The next morning on 8 May, the two carrier fleets sighted each other. Takahashi led a strike force of 33 Aichi D3A dive bombers, 18 Nakajima B5N torpedo bombers and 18 Mitsubishi A6M Zero fighters. Lieutenant Ema led 14 of Zuikaku's dive bombers. The strike force approached the USN carriers unopposed since USN interceptors missed them due to poor radar guidance. Takahashi devised and executed a well-coordinated attack, where 19 dive bombers and 14 torpedo bombers went for the nearer Lexington and 14 dive bombers and four torpedo bombers went for the farther Yorktown. Ema led the dive bombing attack on Yorktown, which was hit by a single bomb. His left wing was damaged during the attack and upon landing on Zuikaku, his aircraft was thrown overboard in order to make room for aircraft from the carrier Shōkaku, which was damaged in the meantime by USN dive bombers.

==Later career==
In July 1942, Ema was transferred to the Saiki Air Group in Japan and became its leader. In May 1943, he was assigned as the leader (Hikōtaichō) of the 582nd Air Group and was sent to Rabaul to operate in the Solomon Islands. His group temporarily moved to Buin airfield to participate in Operation SE and were sent to attack the Allied shipping around Guadalcanal. After releasing the bombs on enemy transport ships anchored at Lunga, his squadron was ambushed by numerous Wildcat fighters. He managed to escape them but his D3A dive bomber was severely damaged and his observer was killed in the process. Due to a leaking fuel tank, he made an emergency stop at Vella Lavella before he returned back to Buin and subsequently to Rabaul.

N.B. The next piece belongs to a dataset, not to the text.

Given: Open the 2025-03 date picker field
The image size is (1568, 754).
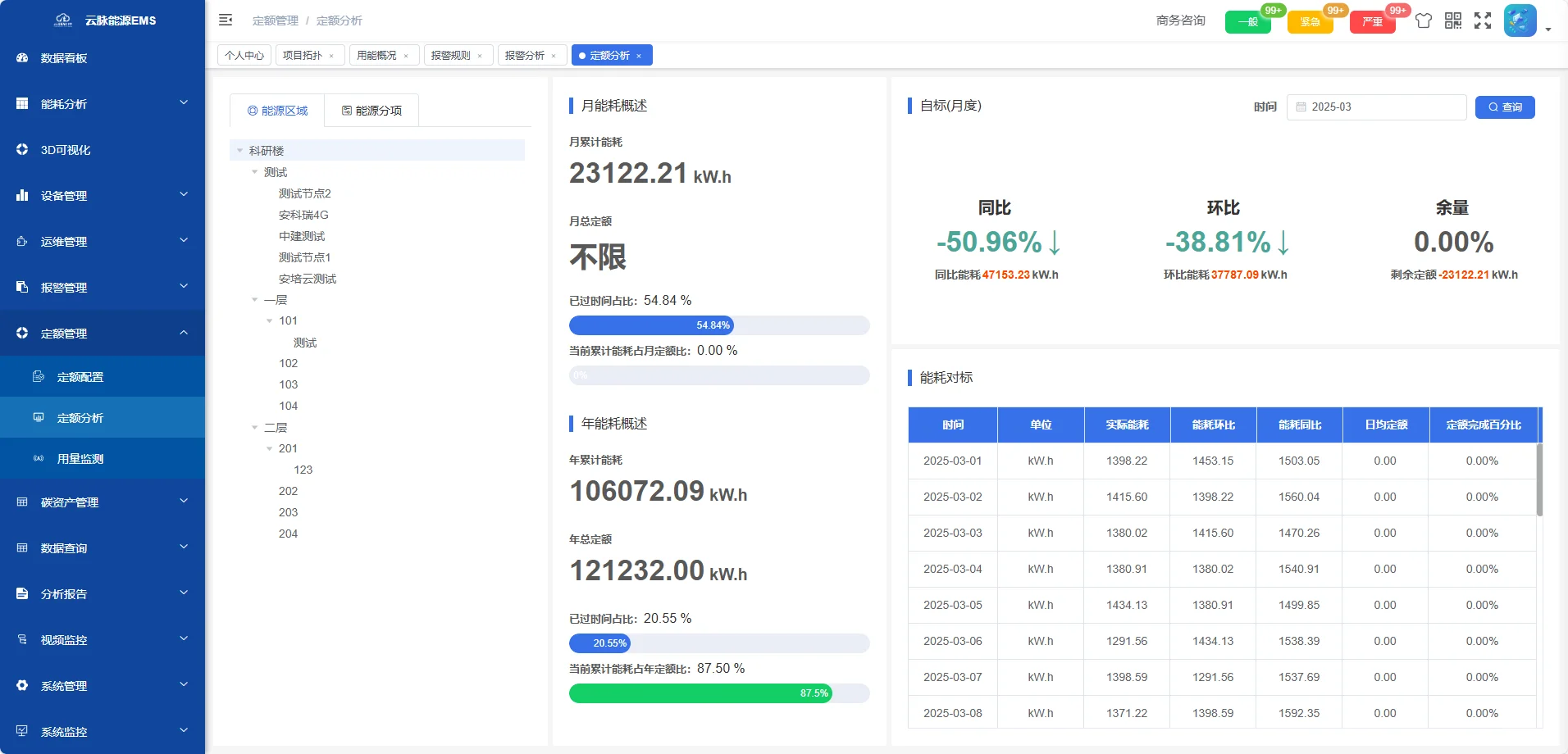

In September 1943, Ema was transferred to the Mobara Air Group in Japan. In May 1944, he was promoted to lieutenant commander and was assigned to the 701st Air Group operating in Chitose on Hokkaido. In October same year, he was appointed as the commanding officer of a kamikaze unit in the Philippines. Finally, he was transferred back to the 701st Air Group in March 1945, where he remained until the end of the war.

Ema survived the war and later published a book that comprises a collection of battle accounts from several IJN dive bomber aircrew, including himself, Sadamu Takahashi, Keiichi Arima and Zenji Abe.